Pyke works hard to draw parallels, but many turn out to be relatively minor – often a case of similar ideas being adopted for different purposes. The detailed comparative readings of works such as Shostakovich’s second cello concerto and Britten’s Cello Symphony will be better appreciated with scores to hand.

With performers we are on more secure ground. Britten was powerfully influenced by Rostropovich (who wouldn’t be?) but also by his wife Vishnevskaya. The soprano part of the War Requiem was intended for, and remarkably suited to, the unique characteristics of her voice. When Rostropovich first played through her music he said, ‘He’s painted your portrait!’.

Though Britten is often described as a withdrawn and difficult man, his modesty and kindness are also mentioned in these pages. Of course, a personal slight would be neither forgotten nor forgiven, and thus Stravinsky’s acid remarks do explain Britten’s eventual lack of interest in his music. His admiration of even favourite composers was usually selective, while he found Mussorgsky, Rachmaninov and Scriabin unattractive. Other questions include: did Britten influence younger Russian composers such as Schnittke?
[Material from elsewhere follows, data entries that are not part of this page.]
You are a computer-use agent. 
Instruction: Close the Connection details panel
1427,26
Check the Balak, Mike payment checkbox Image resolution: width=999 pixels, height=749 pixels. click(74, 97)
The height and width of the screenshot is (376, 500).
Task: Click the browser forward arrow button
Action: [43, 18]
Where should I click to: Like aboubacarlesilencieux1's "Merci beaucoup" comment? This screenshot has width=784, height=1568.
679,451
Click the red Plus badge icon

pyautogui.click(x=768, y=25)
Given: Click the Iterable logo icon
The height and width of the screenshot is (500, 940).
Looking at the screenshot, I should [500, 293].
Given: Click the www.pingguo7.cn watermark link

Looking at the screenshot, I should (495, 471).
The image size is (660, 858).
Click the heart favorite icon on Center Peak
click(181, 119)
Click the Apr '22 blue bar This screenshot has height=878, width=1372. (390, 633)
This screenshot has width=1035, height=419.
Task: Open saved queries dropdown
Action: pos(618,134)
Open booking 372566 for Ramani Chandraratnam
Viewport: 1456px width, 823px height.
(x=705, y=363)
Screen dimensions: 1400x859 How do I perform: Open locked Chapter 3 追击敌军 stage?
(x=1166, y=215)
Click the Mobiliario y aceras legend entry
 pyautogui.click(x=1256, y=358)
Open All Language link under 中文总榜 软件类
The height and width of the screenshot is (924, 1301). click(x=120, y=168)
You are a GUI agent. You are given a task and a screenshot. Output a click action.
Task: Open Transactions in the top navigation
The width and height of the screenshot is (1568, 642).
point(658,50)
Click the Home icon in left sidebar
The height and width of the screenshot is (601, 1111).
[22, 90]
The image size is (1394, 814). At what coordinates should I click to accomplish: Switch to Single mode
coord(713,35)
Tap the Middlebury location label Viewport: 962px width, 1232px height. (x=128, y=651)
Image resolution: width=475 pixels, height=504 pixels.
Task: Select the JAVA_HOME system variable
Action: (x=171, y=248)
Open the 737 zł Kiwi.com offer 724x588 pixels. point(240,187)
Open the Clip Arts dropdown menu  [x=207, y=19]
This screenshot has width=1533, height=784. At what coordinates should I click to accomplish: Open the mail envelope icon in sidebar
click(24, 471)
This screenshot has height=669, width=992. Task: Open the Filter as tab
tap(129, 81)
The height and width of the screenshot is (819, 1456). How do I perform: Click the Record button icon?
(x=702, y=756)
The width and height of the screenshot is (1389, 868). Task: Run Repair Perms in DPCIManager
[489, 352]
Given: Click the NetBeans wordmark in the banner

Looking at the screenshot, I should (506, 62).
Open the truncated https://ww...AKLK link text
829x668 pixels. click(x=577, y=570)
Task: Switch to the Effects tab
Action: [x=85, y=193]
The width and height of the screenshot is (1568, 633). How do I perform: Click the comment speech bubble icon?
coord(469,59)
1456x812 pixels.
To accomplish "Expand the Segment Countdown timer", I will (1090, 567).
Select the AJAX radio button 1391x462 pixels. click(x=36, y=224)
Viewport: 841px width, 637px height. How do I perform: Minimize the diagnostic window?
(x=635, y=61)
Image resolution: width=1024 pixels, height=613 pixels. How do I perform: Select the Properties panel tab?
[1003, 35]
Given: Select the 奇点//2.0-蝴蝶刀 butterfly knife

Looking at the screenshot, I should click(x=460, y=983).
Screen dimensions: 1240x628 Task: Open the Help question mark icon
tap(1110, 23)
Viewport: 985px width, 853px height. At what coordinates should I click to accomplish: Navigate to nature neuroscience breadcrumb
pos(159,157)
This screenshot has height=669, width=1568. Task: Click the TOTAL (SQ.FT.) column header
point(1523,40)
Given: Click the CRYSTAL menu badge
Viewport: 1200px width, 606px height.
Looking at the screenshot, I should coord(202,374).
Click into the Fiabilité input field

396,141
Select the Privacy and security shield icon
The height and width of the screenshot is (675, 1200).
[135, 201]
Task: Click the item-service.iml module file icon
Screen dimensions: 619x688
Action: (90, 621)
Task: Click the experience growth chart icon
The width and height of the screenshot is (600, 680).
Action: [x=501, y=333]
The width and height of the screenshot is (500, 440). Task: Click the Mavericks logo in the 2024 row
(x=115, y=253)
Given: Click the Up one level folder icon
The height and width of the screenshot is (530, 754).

How deep was Britten’s interest in Russian literature?

The 17 indices comprise interviews (with Lord Harewood, Donald Mitchell, Hochhauser, Vishnevskaya, Rozhdestvensky and others) and testimony (Mackerras). These are generally revealing, although there is some repetition. One error which should have been spotted is a reference to Shostakovich’s viola sonata as a ‘Concerto’, while Britten’s nurse, Rita Thomson, becomes ‘Thompson’ on p 274.